# Network administrator



## simmis (Jul 31, 2011)

What are major problems they have to deal with in their work field?


----------



## djaburg (May 15, 2008)

Users, bosses, networks, operating systems, and hardware. Other than that, it's a piece of cake. The issues you face are directly related to how complex and big the network is, and the skill level of the users.


----------



## simmis (Jul 31, 2011)

What problems specifically? You said users, it could be user passwords.


----------



## Johanbotha (Aug 8, 2011)

It all depends on how complex the systems are and how educated the users are. Password resets are one of the most common things you do as nobody ever seem to remember what they changed them to..


----------



## pat mcgroin (May 1, 2009)

It would be remiss to mention that much of this depends on the type of network.
As someone who is working towards my BA in network Admin., I can say that there are some speacialized fields within this area.
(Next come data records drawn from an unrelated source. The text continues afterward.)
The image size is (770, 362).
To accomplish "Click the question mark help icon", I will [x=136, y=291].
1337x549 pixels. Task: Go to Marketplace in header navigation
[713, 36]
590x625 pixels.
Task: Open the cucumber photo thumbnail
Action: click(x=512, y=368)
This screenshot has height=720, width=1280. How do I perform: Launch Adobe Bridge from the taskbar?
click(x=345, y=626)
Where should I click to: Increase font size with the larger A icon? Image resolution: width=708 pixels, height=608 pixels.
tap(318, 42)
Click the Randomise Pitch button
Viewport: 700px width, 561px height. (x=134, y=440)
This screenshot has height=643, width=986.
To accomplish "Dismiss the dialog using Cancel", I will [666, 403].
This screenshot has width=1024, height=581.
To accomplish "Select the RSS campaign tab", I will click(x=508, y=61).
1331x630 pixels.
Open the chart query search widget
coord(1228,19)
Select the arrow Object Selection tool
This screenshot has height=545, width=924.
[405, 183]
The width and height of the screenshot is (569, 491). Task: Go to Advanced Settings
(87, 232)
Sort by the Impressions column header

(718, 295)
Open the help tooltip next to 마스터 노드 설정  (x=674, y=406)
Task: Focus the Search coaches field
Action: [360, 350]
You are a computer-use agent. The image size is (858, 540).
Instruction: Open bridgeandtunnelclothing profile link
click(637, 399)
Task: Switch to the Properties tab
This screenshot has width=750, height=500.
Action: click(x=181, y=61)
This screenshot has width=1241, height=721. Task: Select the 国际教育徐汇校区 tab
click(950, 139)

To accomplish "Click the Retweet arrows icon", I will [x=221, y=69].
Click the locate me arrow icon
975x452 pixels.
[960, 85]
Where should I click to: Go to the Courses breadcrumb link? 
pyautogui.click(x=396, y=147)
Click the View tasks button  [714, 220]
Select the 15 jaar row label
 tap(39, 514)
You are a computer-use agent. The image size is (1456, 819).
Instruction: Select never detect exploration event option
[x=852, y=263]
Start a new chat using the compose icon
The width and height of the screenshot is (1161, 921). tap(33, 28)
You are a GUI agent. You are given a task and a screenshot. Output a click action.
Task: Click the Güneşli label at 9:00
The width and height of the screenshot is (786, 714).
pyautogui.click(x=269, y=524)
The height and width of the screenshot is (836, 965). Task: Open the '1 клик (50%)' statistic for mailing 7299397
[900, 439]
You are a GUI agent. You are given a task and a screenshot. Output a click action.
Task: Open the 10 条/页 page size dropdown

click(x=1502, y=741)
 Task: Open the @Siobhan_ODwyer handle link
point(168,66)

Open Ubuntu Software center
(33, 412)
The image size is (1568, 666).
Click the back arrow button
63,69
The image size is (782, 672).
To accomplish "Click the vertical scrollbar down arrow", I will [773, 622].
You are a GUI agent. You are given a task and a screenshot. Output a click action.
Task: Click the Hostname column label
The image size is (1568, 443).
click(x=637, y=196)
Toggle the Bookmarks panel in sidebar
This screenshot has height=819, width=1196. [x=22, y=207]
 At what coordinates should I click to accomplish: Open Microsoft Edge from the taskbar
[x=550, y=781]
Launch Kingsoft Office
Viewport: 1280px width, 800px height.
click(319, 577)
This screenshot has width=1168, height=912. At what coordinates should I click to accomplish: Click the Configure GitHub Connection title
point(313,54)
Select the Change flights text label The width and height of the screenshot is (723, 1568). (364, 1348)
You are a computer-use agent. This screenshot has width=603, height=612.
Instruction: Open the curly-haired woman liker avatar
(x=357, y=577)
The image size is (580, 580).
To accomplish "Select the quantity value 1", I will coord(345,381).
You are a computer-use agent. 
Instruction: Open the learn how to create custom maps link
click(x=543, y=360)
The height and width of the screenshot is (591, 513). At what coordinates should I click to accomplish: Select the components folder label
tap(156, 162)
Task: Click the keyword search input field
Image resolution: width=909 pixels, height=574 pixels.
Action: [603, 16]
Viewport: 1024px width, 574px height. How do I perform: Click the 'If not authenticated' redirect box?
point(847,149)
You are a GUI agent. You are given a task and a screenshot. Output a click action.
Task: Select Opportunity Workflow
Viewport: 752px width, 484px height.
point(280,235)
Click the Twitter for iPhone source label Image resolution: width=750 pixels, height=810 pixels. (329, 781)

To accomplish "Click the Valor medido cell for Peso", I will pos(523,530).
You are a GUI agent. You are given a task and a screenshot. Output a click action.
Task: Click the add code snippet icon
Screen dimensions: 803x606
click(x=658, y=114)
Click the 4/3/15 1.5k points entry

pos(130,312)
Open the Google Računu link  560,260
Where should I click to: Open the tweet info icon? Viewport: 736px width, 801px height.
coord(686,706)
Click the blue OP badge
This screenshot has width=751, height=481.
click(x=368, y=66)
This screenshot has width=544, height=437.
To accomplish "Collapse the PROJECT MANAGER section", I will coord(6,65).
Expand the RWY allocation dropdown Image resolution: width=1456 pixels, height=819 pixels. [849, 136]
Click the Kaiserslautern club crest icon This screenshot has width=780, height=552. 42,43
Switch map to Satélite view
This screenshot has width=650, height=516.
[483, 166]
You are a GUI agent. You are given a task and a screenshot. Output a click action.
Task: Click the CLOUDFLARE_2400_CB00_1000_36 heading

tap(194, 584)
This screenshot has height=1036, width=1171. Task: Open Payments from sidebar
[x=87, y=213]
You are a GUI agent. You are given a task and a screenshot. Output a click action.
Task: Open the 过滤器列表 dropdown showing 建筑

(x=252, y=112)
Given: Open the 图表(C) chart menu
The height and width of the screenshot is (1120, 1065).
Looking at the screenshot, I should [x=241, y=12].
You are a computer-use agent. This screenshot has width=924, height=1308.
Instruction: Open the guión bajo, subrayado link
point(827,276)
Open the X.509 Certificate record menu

An understanding of TCP/IP should be your second priority, assuming a clear understanding of the various network models.


----------



## djaburg (May 15, 2008)

simmis said:


> What problems specifically? You said users, it could be user passwords.


As an administrator, the size of the network will determine what the scope of your job will be. In a small network you'll likely be tasked with helping users with programs, email, passwords, errors, pop-ups, phone connectivity and setup, and a variety of other tasks. As the administrator you're the go to guy for all things tech. In a large network/company, you'll probably have desktop support people to handle the mundane.

If you're simply looking for network administrator challenges, then you'd be concerned with network security (firewalls, unauthorized access, and physical security), viruses (browser based, server based, and email based), and machine issues (Operating system, application, and hardware). Backing up and system recovery procedures (tested periodically of course) can be tough if you don't have experience recovering servers.

Every network will have its own challenges depending on the users, topology, and OS versions.


----------



## greenbrucelee (Apr 24, 2007)

in addition to what is said at some point you may have to design a network so you should know how to subnet which is difficult but once you master it (which I still havent) it will be easier.

Being admin isn't too difficult but there are many obsticles in your way especially if you work for a government department or school because all the red tape and BS the bosses come up with.


----------